Problems and tasks ->
a) Retype the BOINC Pentathlon 2013 announcement from "Team *SETI.Germany* continues" up to and including "the same time.".
b) In the BOINC Pentathlon 2013 announcement, condense the paragraph beginning "Like in the ancient Greece" into a short bulleted list that keeps its main facts.
c) Write what follows in the BOINC Pentathlon 2013 announcement, picking up after the last line shown.

>> BEGIN Document passage

# 4. Boinc pentathlon 2013



## SEARCHER (Mar 16, 2013)

Hello Team *tech Power Up!*,

  Hello Friends from Team *tech Power Up!*.


Team *SETI.Germany* continues it's new invented challenge and invites all BOINC-Teams to participate in the *4.rd BOINC PENTATHLON*, following the ideals of the ancient Pentathlon.

*It will start May the 5th 2013 (00:00 UTC) and will end May the 18th 2013 (23:59 UTC).*

Like in the ancient Greece, the Pentathlon will be held in 5 disciplines. That means within 14 days the participants will have to crunch 5 different projects, all of them for a period of 5 days. That said, you can easily see that some projects will have to be crunched at the same time.

Each team that would like to participate has to sigh up : http://www.seti-germany.de/boinc_pentathlon/anmeldung.php?&lang=en until *April the 27. th 2013*. Like in the last year the favourites in the different disciplines can be chosen by every team on their own. The project that gaines the most voices will be crunched.

A list of the projects that can be chosen from can be found here : http://www.seti-germany.de/boinc_pentathlon/25_en_Disciplines.html , but you can also suggest other projects. (But before suggesting other projects, please check if the project and/or their servers would be able to withstand the combined BOINC forces. We do not want to bring any project server down.)

More information can be found here : http://www.seti-germany.de/boinc_pentathlon/22_en_Welcome.html

*NEW RULES 2013 :*

*1. All disciplines are now 5 days announced before the start (no more than 1 week)

>> END Document passage
>> BEGIN Recorded information

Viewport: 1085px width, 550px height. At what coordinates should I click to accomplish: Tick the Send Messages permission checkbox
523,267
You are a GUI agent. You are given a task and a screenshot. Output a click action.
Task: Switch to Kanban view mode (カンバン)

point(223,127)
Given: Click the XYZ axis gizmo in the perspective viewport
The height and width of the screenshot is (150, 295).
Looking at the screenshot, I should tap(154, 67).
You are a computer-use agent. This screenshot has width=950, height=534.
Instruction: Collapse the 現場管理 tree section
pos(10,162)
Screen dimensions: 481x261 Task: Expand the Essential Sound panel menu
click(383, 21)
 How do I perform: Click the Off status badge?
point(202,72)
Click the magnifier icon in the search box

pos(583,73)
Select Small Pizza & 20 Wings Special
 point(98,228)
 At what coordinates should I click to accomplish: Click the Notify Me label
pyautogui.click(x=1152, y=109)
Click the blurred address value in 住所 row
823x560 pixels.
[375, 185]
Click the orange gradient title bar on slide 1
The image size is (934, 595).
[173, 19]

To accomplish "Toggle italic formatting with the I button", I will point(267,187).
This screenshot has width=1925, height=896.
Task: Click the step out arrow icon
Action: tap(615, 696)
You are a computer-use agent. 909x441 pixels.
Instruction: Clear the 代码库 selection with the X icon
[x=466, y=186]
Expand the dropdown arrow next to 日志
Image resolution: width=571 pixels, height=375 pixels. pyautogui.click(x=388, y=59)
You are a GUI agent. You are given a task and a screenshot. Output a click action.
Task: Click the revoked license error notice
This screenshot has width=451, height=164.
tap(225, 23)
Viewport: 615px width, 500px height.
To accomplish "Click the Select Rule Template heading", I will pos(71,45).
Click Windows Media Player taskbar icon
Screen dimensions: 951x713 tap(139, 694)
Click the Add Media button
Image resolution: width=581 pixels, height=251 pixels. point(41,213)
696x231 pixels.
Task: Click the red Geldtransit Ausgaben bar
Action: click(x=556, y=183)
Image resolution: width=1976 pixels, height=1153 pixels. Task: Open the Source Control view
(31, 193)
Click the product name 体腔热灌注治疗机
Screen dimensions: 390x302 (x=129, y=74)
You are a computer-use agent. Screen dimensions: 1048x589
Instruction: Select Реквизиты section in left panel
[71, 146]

>> END Recorded information

Answers to the exercise ->
a)
Team *SETI.Germany* continues it's new invented challenge and invites all BOINC-Teams to participate in the *4.rd BOINC PENTATHLON*, following the ideals of the ancient Pentathlon.

*It will start May the 5th 2013 (00:00 UTC) and will end May the 18th 2013 (23:59 UTC).*

Like in the ancient Greece, the Pentathlon will be held in 5 disciplines. That means within 14 days the participants will have to crunch 5 different projects, all of them for a period of 5 days. That said, you can easily see that some projects will have to be crunched at the same time.

b)
- The Pentathlon is held in 5 disciplines.
- Within 14 days, participants crunch 5 different projects, each for 5 days.
- As a result, some projects have to be crunched at the same time.

c)
2. A of the five disciplines is a marathon discipline. It is calculated over the entire pentathlon (or until no longer work units available). The scoring is the same with the other disciplines.*


In the last year it was very exciting until the end.



  Many Greatings *SEARCHER*


----------



## [Ion] (Mar 17, 2013)

Thank you for welcoming us--let's see if Chicken Patty decides if he wants to join


----------



## SEARCHER (Mar 17, 2013)

*Hello*

 Good Morning and Hello [Ion],

I send you a very warm WELCOME by us and I hope a lot of your Teamcrunchers enjoy this Event by us. I wish you a very nice and sunny Weekend.

 Many Greatings SEARCHER


----------



## Peter1986C (Mar 17, 2013)

*Note:* The English version of Ibercivis is hosted at ibercivis.net, not at ibercivis.es; with other words the "rules" page you link to uses the wrong link for that project.

If this team is going to participate in the Pentathlon, I think I suggest we might crunch for:

I   |  (Will be anounced by the challenge admin 5 days ahead, my guess is that it is CPDN)
II  |  DistrRTGen
III |  Ibercivis
IV |  Either one of them, leaving the choice to the Team Captain (Chicken Patty)
V  |  NFS@home


----------



## SEARCHER (Mar 21, 2013)

*Hello*

 Good Morning and Hello Chevalr1c,

thank you for your Information and I give quick this Informations to my Team ADMIN.


 Greatings SEARCHER


----------



## Peter1986C (Mar 21, 2013)

_I habe geschrieben das_ als _wir teilnehmen, wir würden_ vielleicht _ rechnen für die Projecte der ich genannt habe. Es ist doch nicht warscheinlich, umdass der TPU Manschafft offiziell nur für World Community Grid rechnet (doch es gibt einige unoffizielle "TechPowerUp!" BOINC Manschäfften für andere Projekten).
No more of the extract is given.